All-night fireworks to celebrate Northern Territory Day!!

Dressing up in Darwin means putting on your best pair of thongs and boardies. The busses here are $2 and for the most part, the locals are friendly. The tides here are big – up to 7 metres during Spring tides (twice a month when the moon is either full or new). These big tides make for some long hauls up and down the beach with our dinghy.
We met up with our friends Brent and Jean-Anne from the catamaran Eyelandtime (who we bonded with during and after cyclone Yasi earlier this year in Townsville). They live here and kindly lent us on of their cars (a zippy 4WD!!) for a week. This was fantastic! Being able to drive around really opens up a city and its surrounds in a way that public transport can't. Using the car, we were able to buy all the parts, spares and food that we needed. We also were able to show our sister-in-law, Chihiro, a good time while she visited. More on that later. 
Offloading our shopping from the 4WD to the dinghy.
We've noticed that while travelling, synchronicity is much more prevalent. I don't know why though we have some theories. An example of such synchronicity is this: on our way back to Ani one evening, Rene voiced his desire to meet other young cruisers like ourselves (the majority of yachties these days are 50++ in age). In particular, Rene wished to meet young cruisers who were into music, jamming and computers. The very next day while I was trying out the local yoga studio (Iyengar yoga - more on that below), Rene waited for me at the yacht club with his laptop. Two other guys were also at the club with their laptops and they got chatting. Ben and Hannes from Germany are living on board their 34 foot sloop, Marianne and were travelling musicians! We all became friends and Rene in particular enjoyed their company as he got to jam, talk music, boats and all sorts of crazy ideas with people who shared similar passions. Our new German friends sadly set out for Bali only 2 weeks after we met. We hope to meet them again but doubt we'll catch up to them by sea as they're sailing all the way home during the next 18 months. 
German muso's preparing to set sail.
Another example of synchronicity (or maybe even the "law of attraction") is that I longingly looked at the pictures of kayaks that I have stuck on the wall yesterday morning. I thought to myself that I really did wish for a kayak but that I couldn't afford to buy one just yet. Two hours later, we were returning from the local markets and right next to our dinghy on the ramp was an inflatable kayak with a sign saying 'Free To A Good Home'. Wow. These two examples are the most blog-worthy but there are many further examples of this occurring – things we talk or think about happening within hours of us having spoken or thought it. Thank you universe for listening to us!
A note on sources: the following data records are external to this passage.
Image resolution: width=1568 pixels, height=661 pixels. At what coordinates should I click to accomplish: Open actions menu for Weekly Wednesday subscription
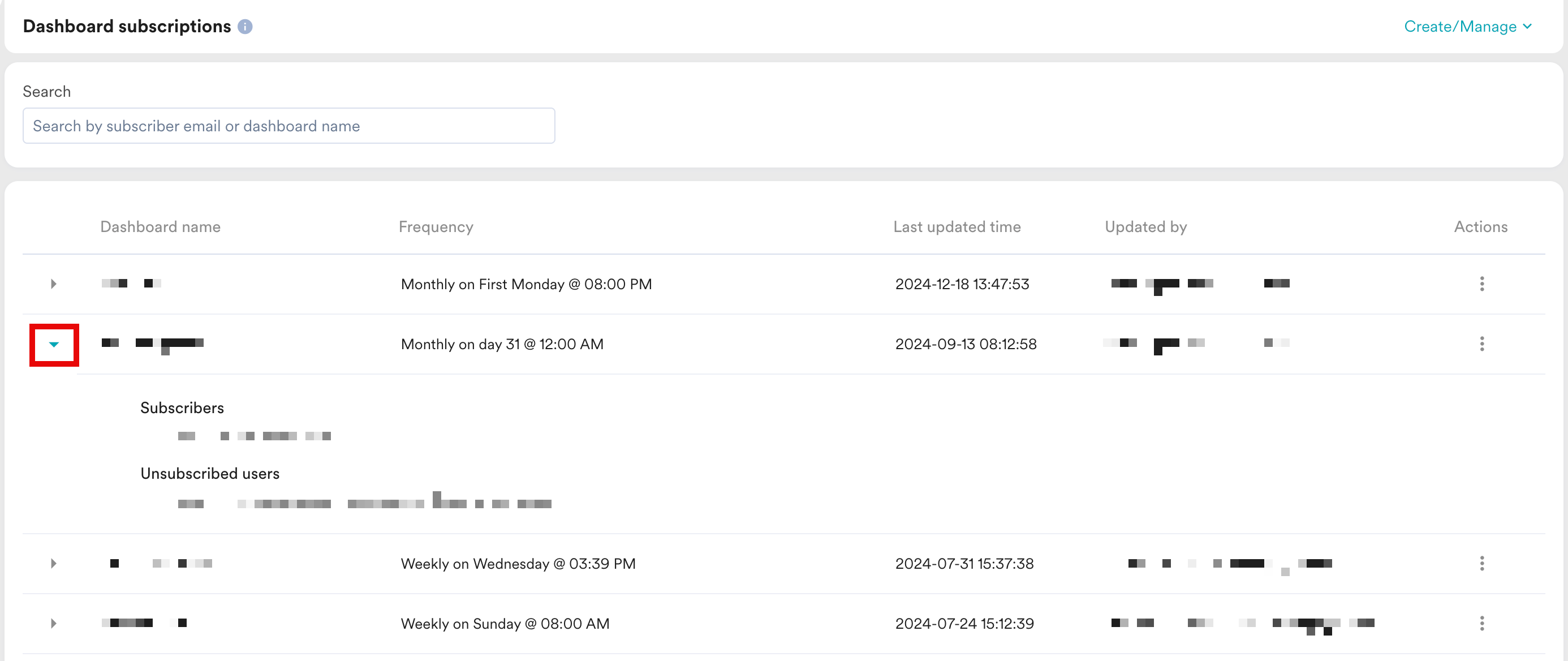[1481, 564]
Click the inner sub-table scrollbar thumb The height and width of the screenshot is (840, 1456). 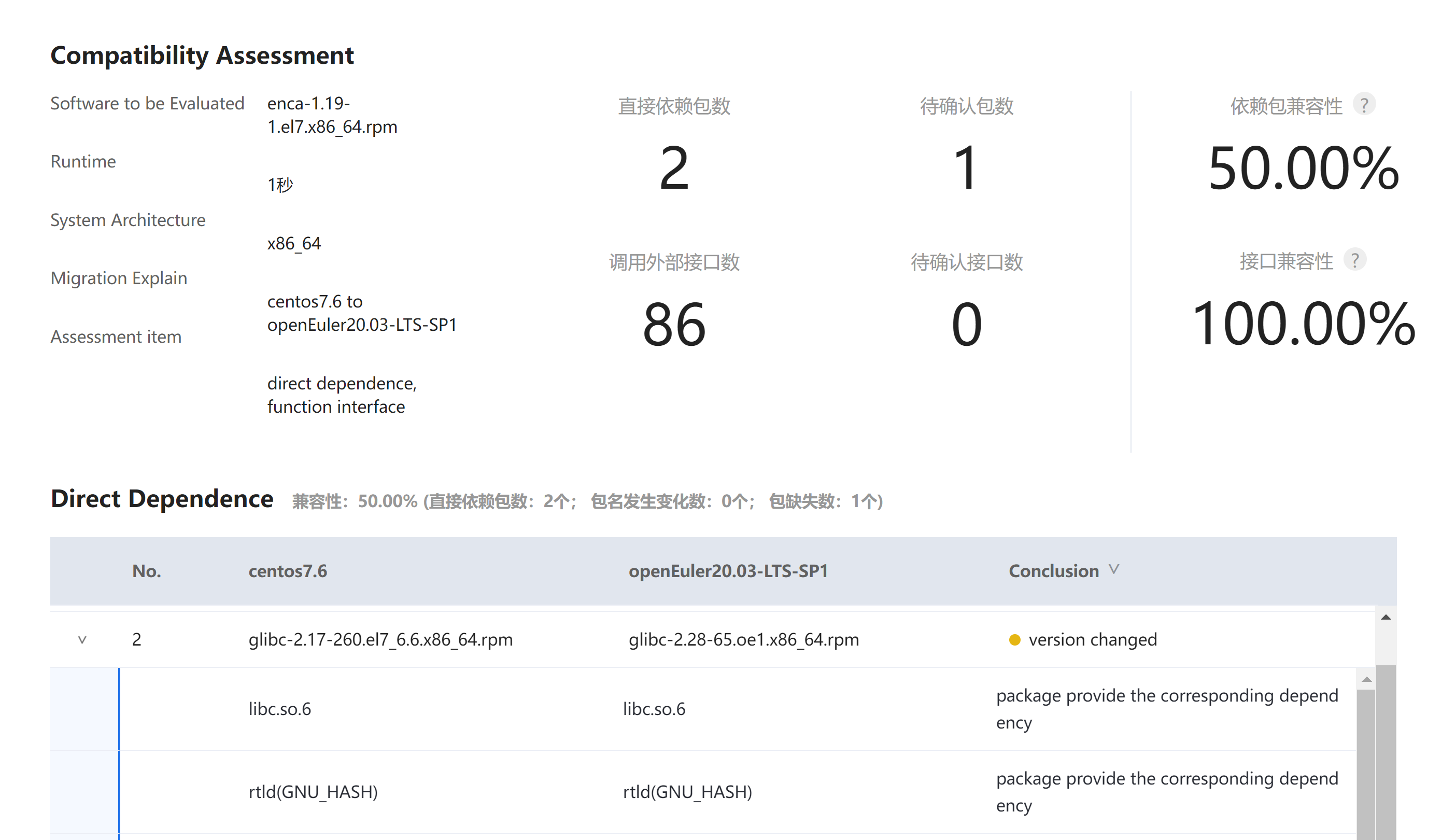1366,762
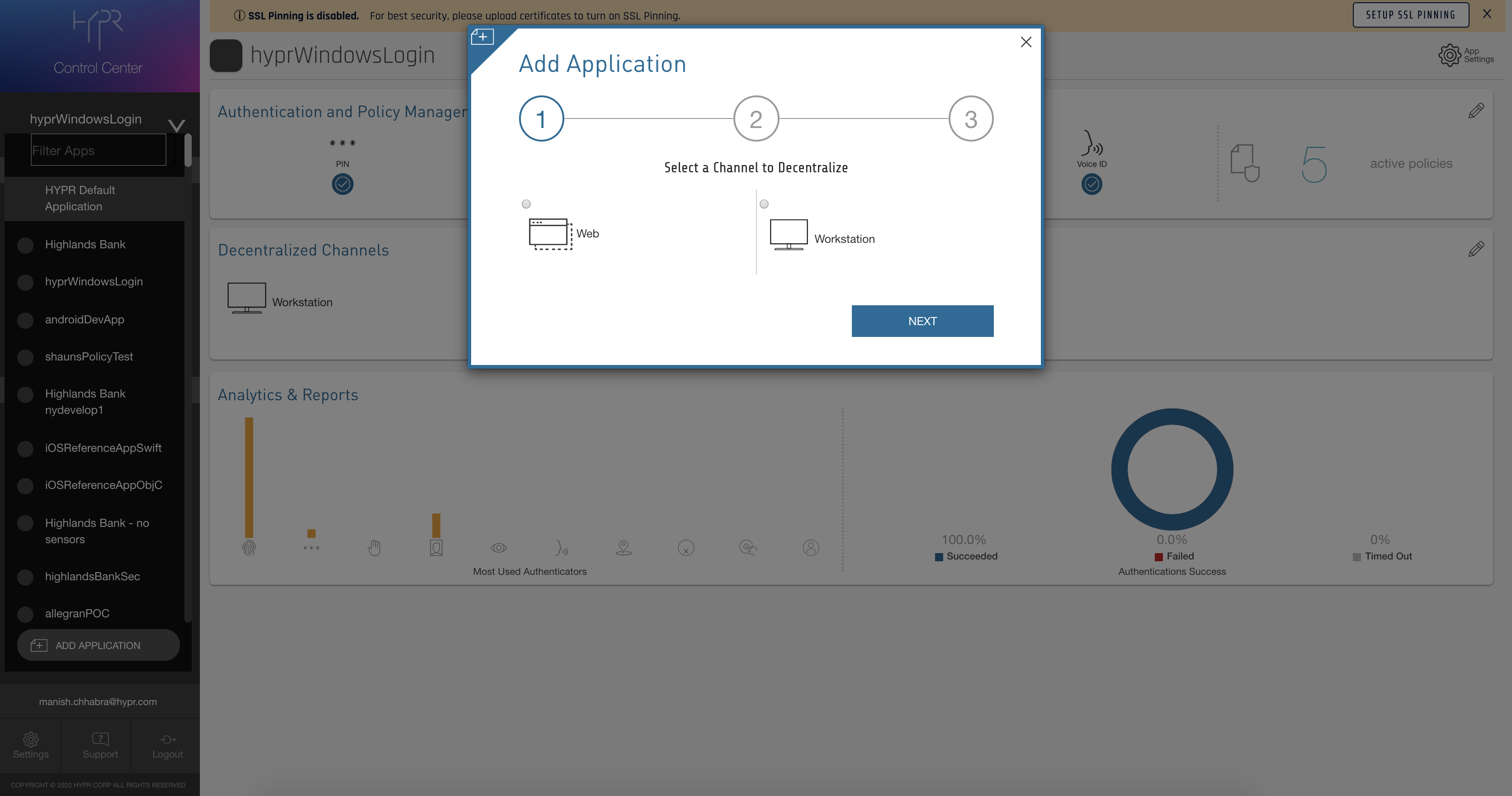
Task: Click the Workstation monitor icon in dialog
Action: click(x=788, y=235)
Rene discovered a Wing Chun club that was very welcoming of travelling students and shares a similar lineage to his club in Brisbane. He welcomed the opportunity to link arms with others who had a righteous Wing Chun attitude and good technique. It has provided him with inspiration to be more relaxed and fluid. There is no Ashtanga Yoga studio here so I tried out the only alternative - Iyengar Yoga. I decided pretty quickly that it in't for me – it's far too slow and reliant upon props. I miss my teacher, Allison, and the lovely studio and people in Townsville. Strange that I can feel homesick for a place we only lived in for 6 months! I'm hoping to find some quality teachers and schools of Ashtanga in Bali to reinvigorate my practice. 

We have had the last of our inoculations here (this time Cholera in the form of a drink) and have stocked up on anti-malaria meds and so many other medicines. 

We're ready!
BUSTED!!! Pop-corn addict in the act!!